=== Information ===

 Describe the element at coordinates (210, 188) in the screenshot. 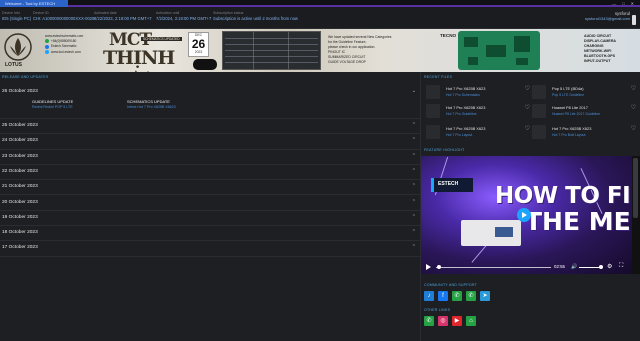

I see `update-group: 21 October 2023 ⌃` at that location.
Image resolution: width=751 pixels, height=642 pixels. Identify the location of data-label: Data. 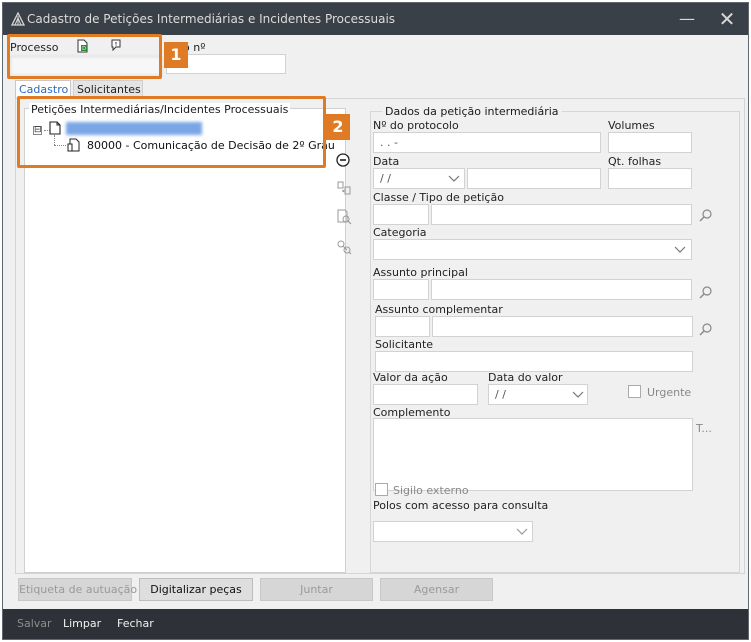
(386, 162).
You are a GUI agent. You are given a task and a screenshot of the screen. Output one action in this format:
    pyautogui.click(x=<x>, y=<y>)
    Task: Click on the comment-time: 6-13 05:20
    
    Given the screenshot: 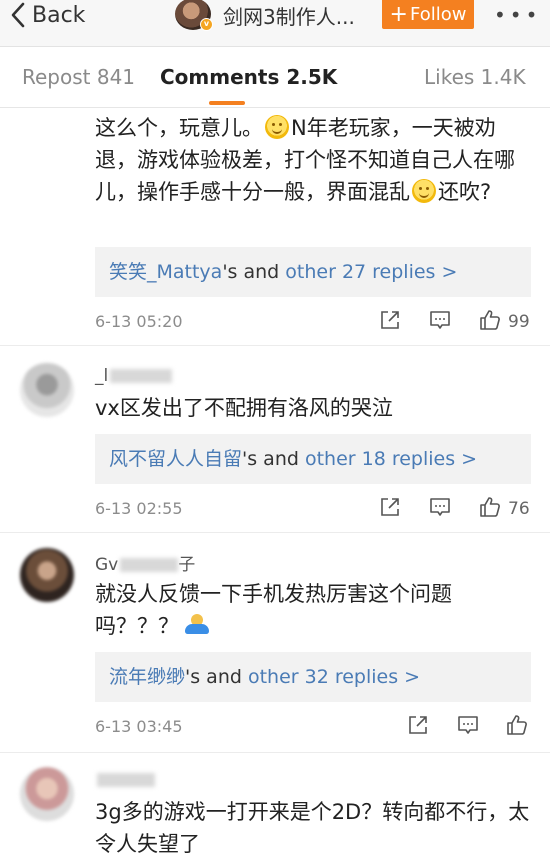 What is the action you would take?
    pyautogui.click(x=139, y=322)
    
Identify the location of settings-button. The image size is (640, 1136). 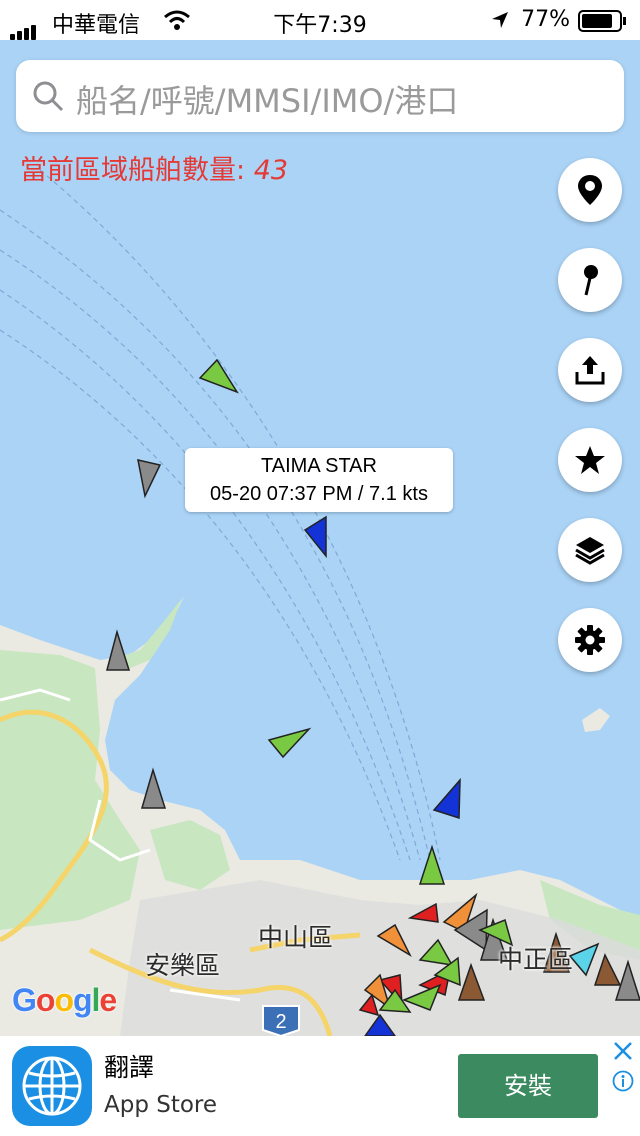
(590, 640).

===

== Work required ==
Render the material from its first line through the line containing "(386, 162).", both included, as a JSON list of strings with one string per line, omitting blank lines. Leave the pictures out of the list.

== Task solution ==
[
  " Describe the element at coordinates (210, 188) in the screenshot. ",
  "I see `update-group: 21 October 2023 ⌃` at that location.",
  "Image resolution: width=751 pixels, height=642 pixels. Identify the location of data-label: Data. ",
  "(386, 162)."
]